I think another major factor is smelling rotten salmon carcasses for months. That chemical we can sense might be in high abundance in rotting salmon and incorporates that into the smell reaction. My body thinks it is eating rotten food if there is even the smallest hint of that chemical in the meat.

Thus profuse vomiting. 🤮
First world problem.
 
Personally I think you are way over thinking this.
I won't argue on the table quality of those fish as I am not eating them, but I will never be convinced that the smell of human is putting staging coho "off the bite". Still, seems like a pretty simple solution to that problem if you truly believe that to be the case......wear waders?

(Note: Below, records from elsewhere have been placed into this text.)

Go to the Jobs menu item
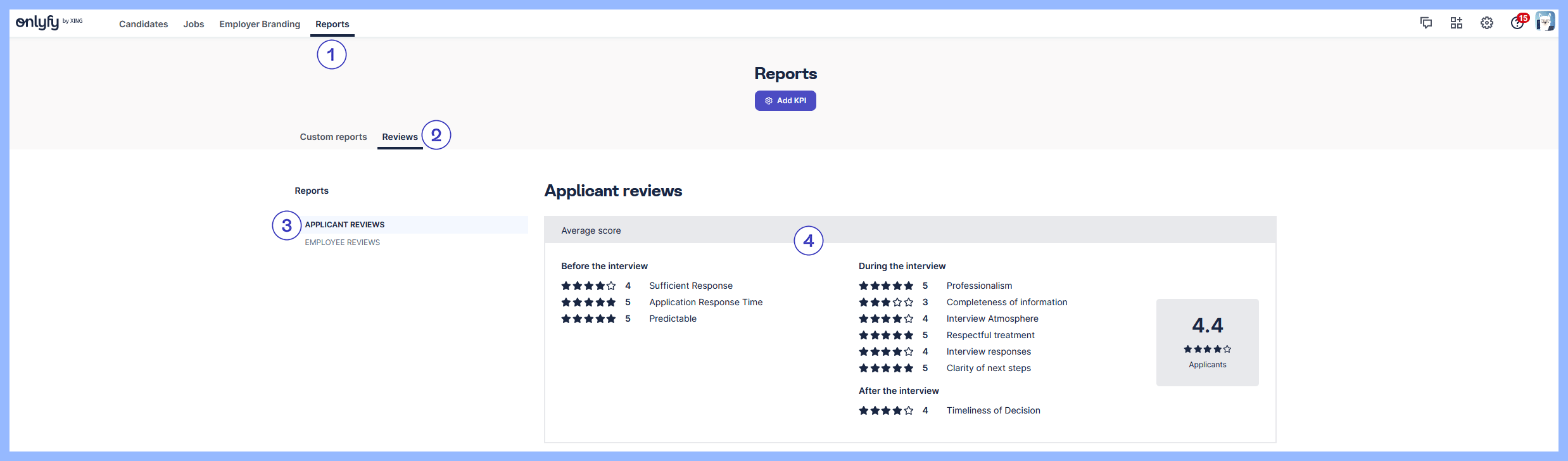 point(194,24)
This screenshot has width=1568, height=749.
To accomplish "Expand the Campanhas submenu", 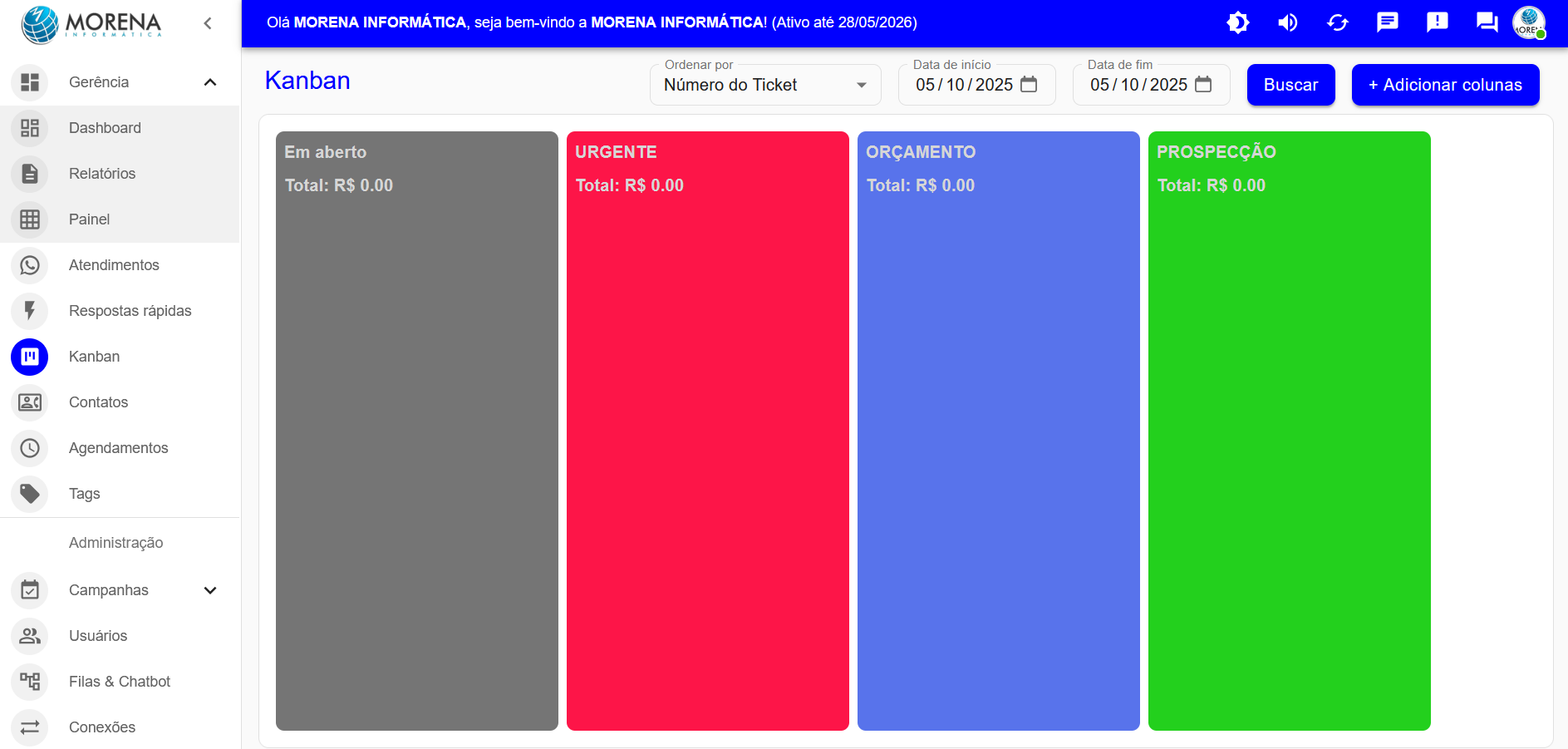I will pos(210,590).
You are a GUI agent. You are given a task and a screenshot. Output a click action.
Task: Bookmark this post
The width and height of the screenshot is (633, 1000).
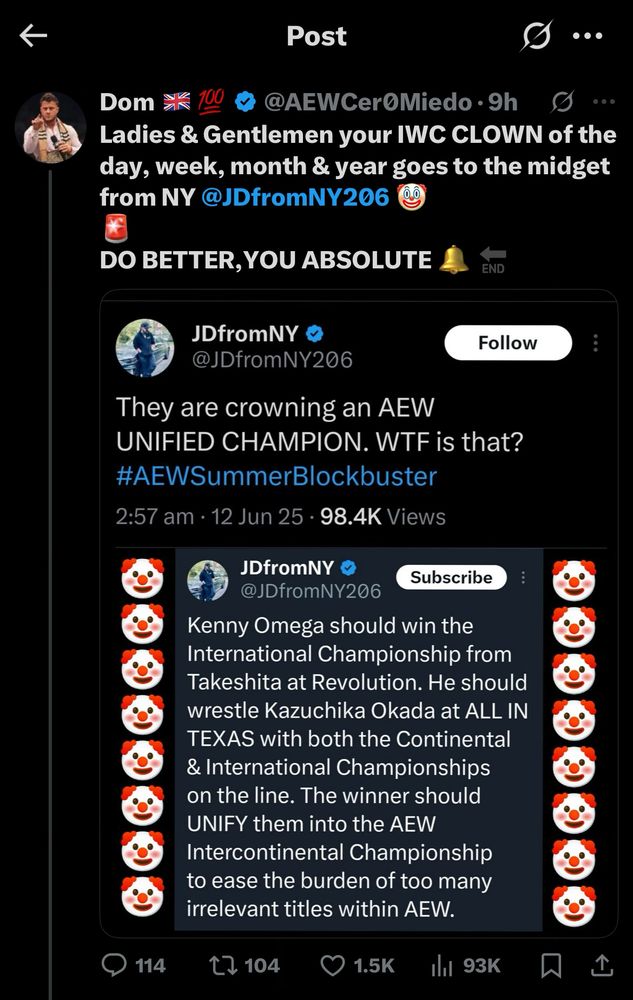tap(549, 965)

Staging fish are assholes. Staging fish are not traveling, feeding fish. They are preparing to spawn. Feeding heavily is just not part of the equation. Can they be caught? Sure, at times. But far more often than not they will laugh at anything you throw at them, whether or not they smell your Dove fresh skin.

And for the record I definitely grew up using "periwinkles" as bait. Lots of great memories there. I'm doubtful any sort of biological memory from their stream time is going to be the magic trick to get non feeding fish to get aggressive, but can't hurt to try.